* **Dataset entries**
──────

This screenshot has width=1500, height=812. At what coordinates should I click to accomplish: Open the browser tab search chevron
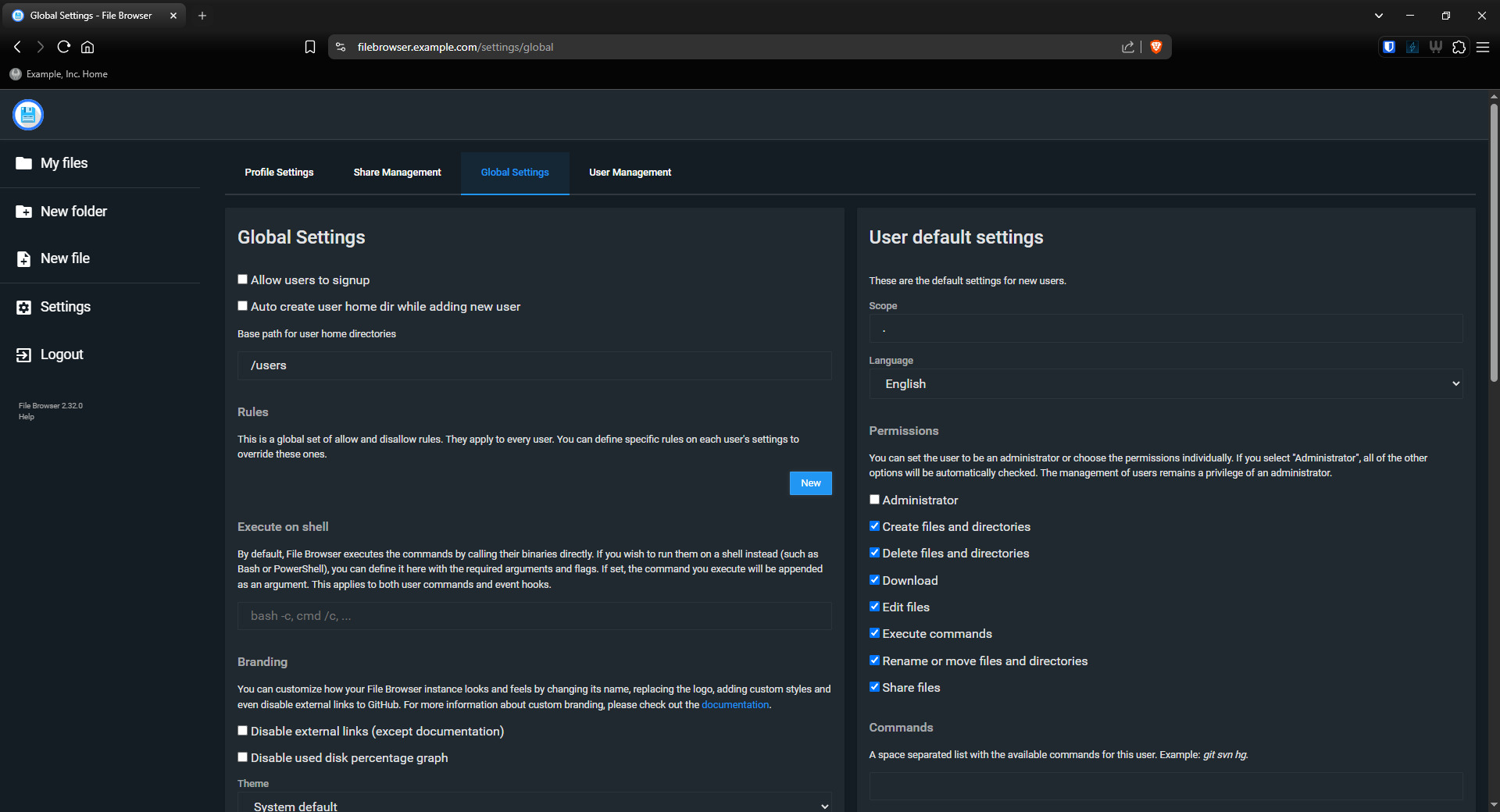point(1379,16)
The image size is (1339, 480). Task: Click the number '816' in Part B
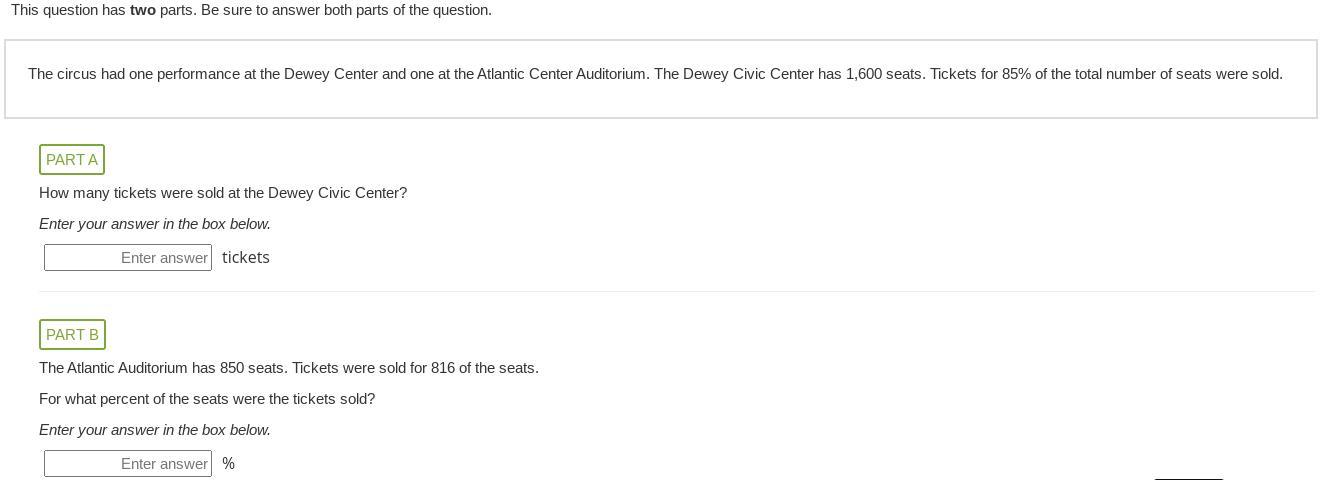[443, 368]
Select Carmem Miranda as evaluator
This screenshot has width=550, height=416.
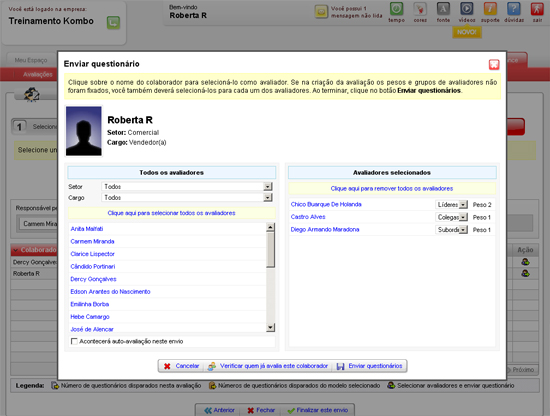(x=92, y=241)
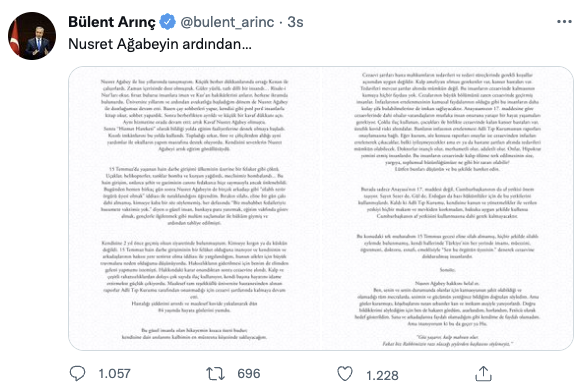The height and width of the screenshot is (390, 585).
Task: Click the Bülent Arınç display name
Action: click(x=112, y=22)
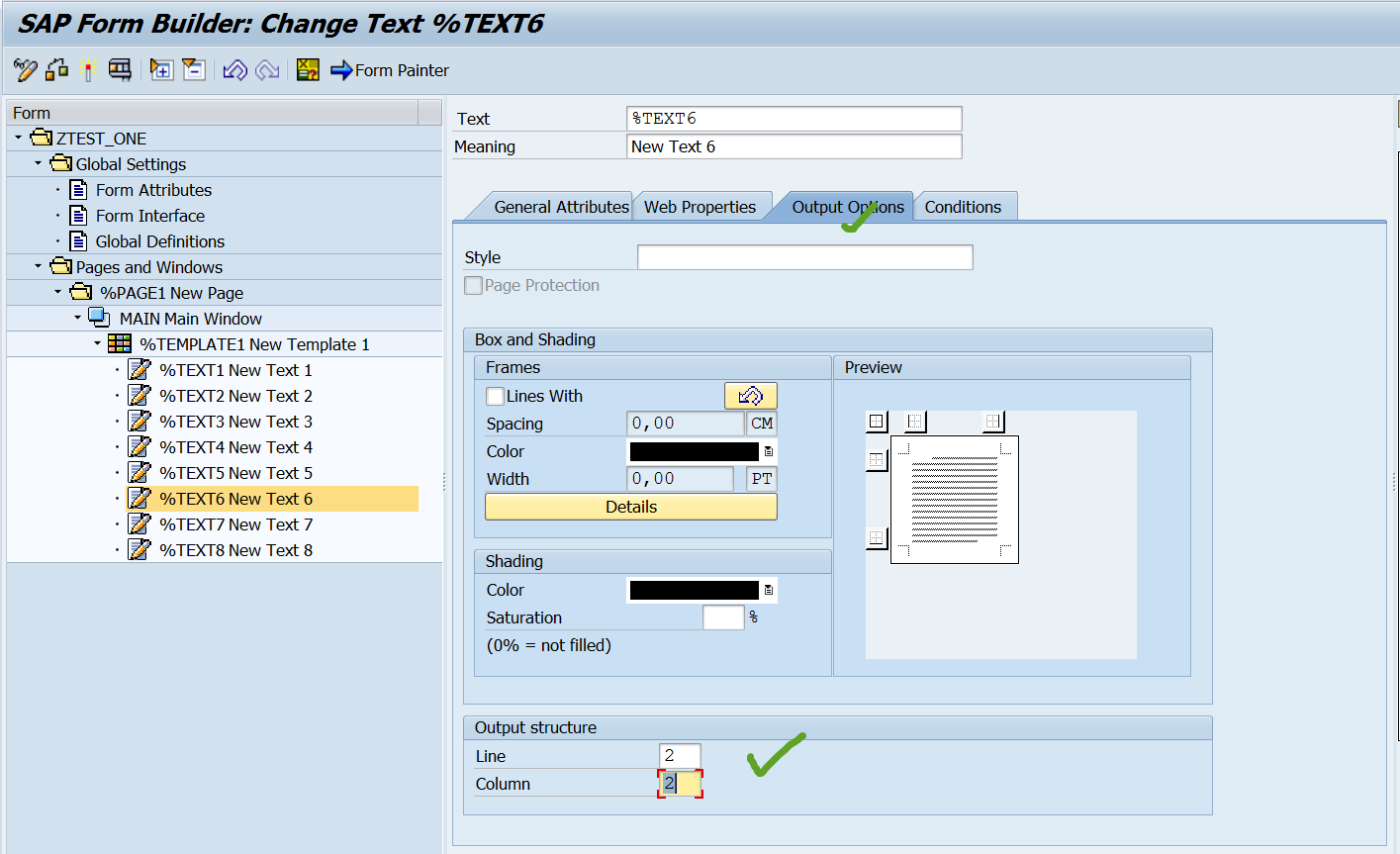This screenshot has width=1400, height=854.
Task: Click the Details button in Frames
Action: [x=630, y=506]
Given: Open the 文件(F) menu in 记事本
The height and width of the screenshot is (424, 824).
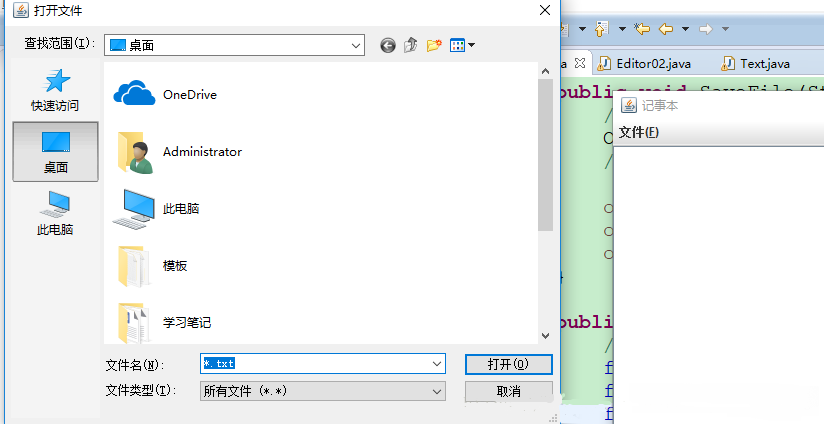Looking at the screenshot, I should [638, 132].
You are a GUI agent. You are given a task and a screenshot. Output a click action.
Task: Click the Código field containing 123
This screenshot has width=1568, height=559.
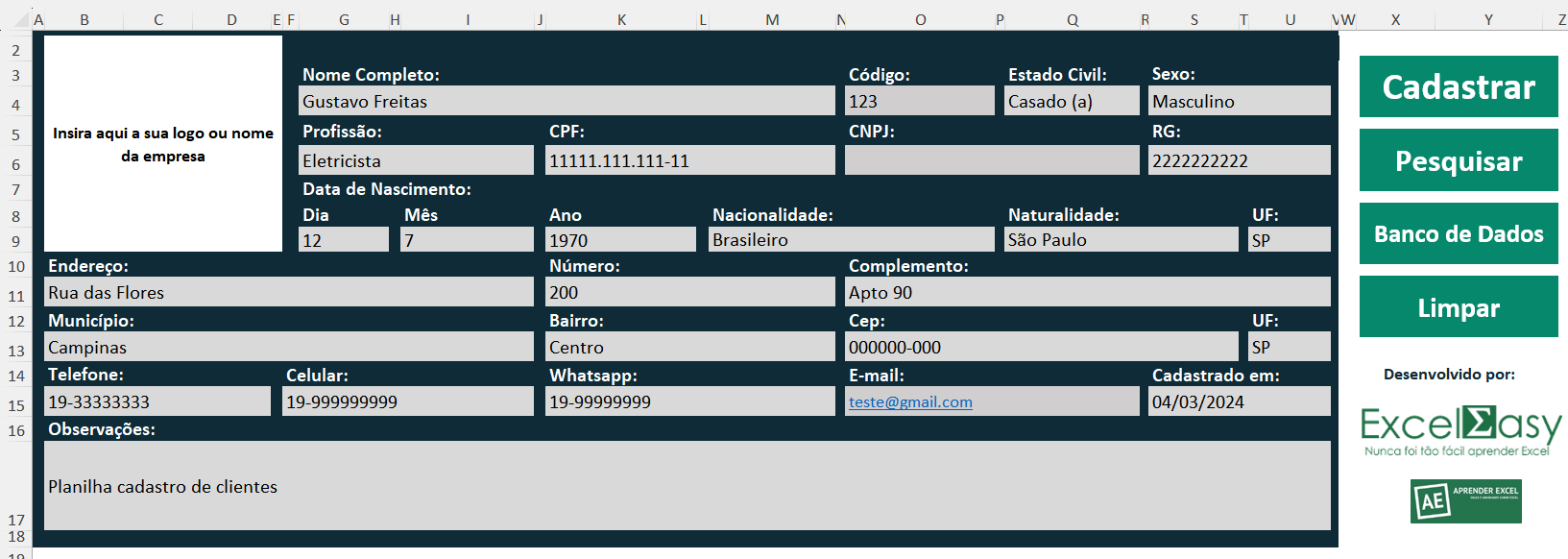[x=919, y=102]
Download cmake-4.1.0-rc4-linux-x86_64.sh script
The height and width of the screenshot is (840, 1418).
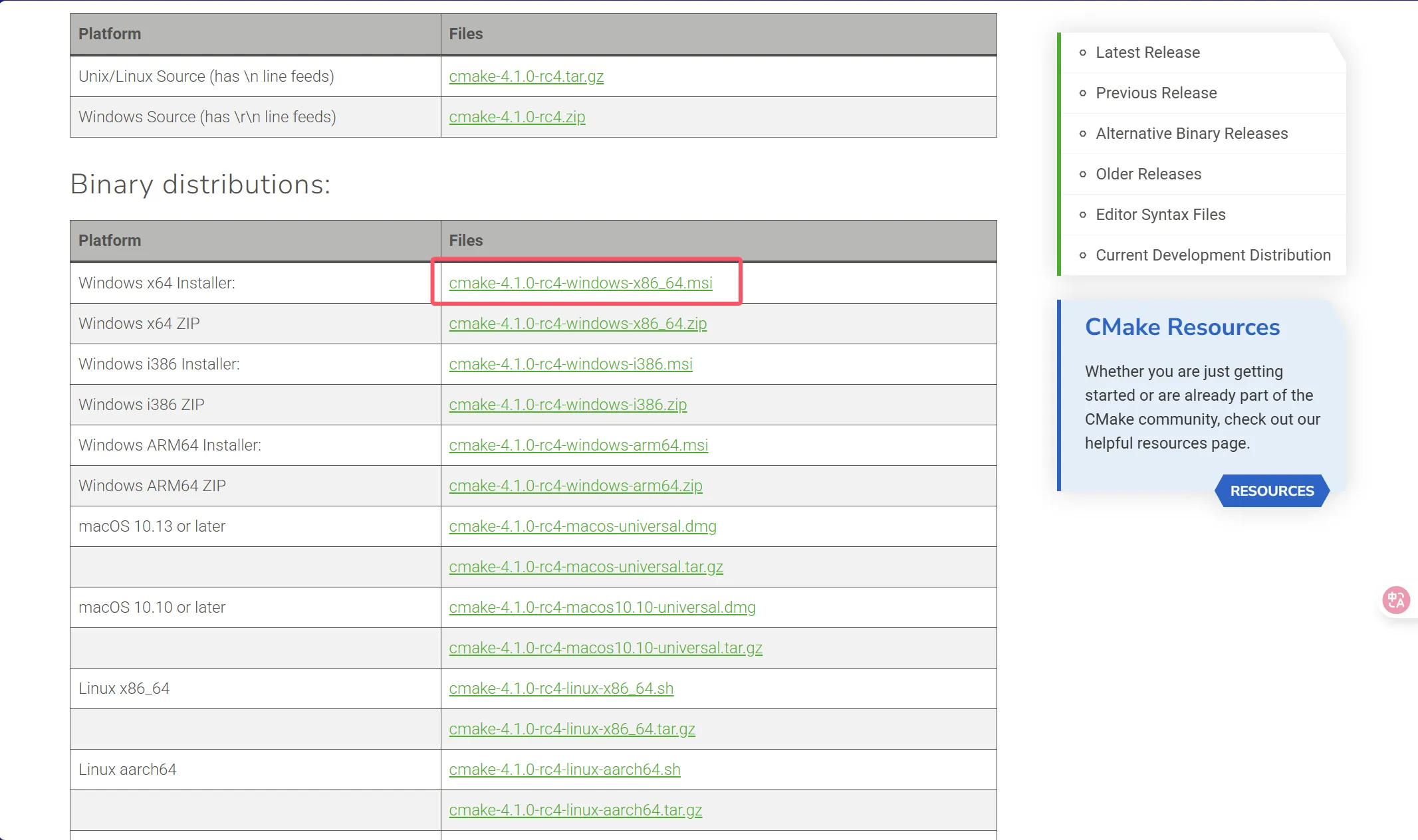click(x=561, y=688)
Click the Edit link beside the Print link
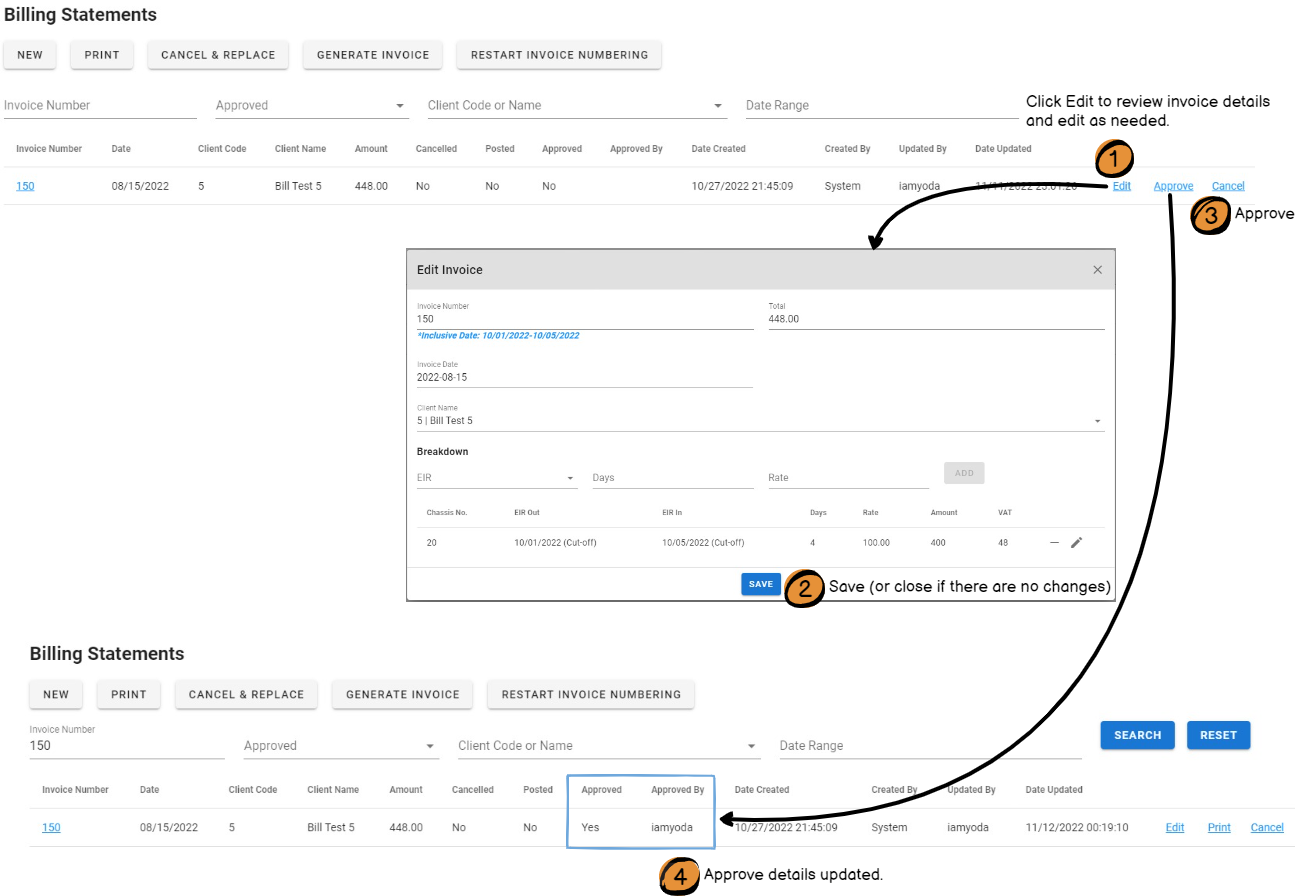Viewport: 1302px width, 896px height. pos(1174,828)
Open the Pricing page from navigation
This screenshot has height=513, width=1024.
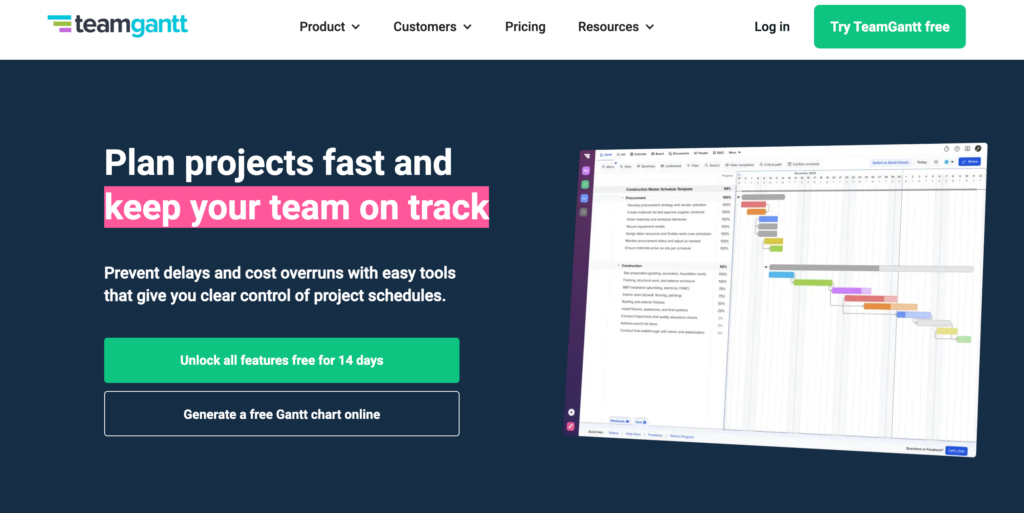point(525,27)
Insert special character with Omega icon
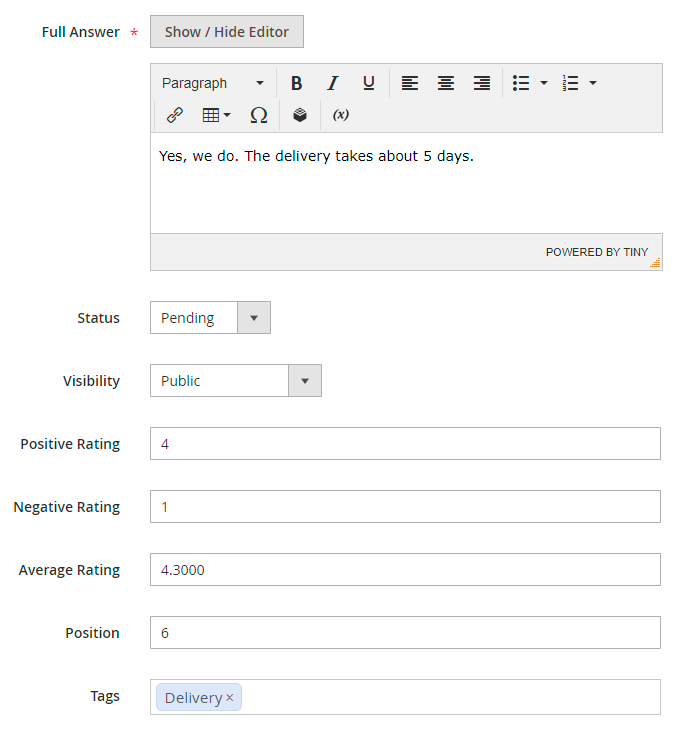This screenshot has width=685, height=729. [x=259, y=115]
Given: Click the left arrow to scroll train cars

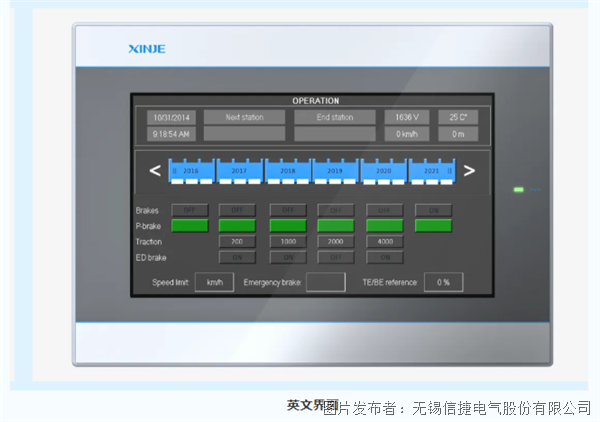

──────

* **Written exercise**
Copy out all of the lines above word for word, leaving out the pictures.

* **Finished answer**
This screenshot has width=1500, height=812. At what coordinates should I click to accomplish: Open the browser tab search chevron
point(1379,16)
The image size is (1339, 480). Task: Click the number '816' in Part B
[443, 368]
Select Carmem Miranda as evaluator
This screenshot has width=550, height=416.
(x=92, y=241)
The height and width of the screenshot is (390, 585).
Task: Click the Bülent Arınç display name
Action: click(x=112, y=22)
This screenshot has width=1400, height=854.
Task: Click the Details button in Frames
Action: [x=630, y=506]
Given: Open the 文件(F) menu in 记事本
The height and width of the screenshot is (424, 824).
Looking at the screenshot, I should [638, 132].
You are a GUI agent. You are given a task and a screenshot. Output a click action.
Task: Click the Código field containing 123
This screenshot has width=1568, height=559.
[x=919, y=102]
Download cmake-4.1.0-rc4-linux-x86_64.sh script
The height and width of the screenshot is (840, 1418).
click(x=561, y=688)
Click the Edit link beside the Print link
Viewport: 1302px width, 896px height. pos(1174,828)
Open the Pricing page from navigation
This screenshot has height=513, width=1024.
point(525,27)
Insert special character with Omega icon
This screenshot has width=685, height=729. [x=259, y=115]
Given: Click the left arrow to scroll train cars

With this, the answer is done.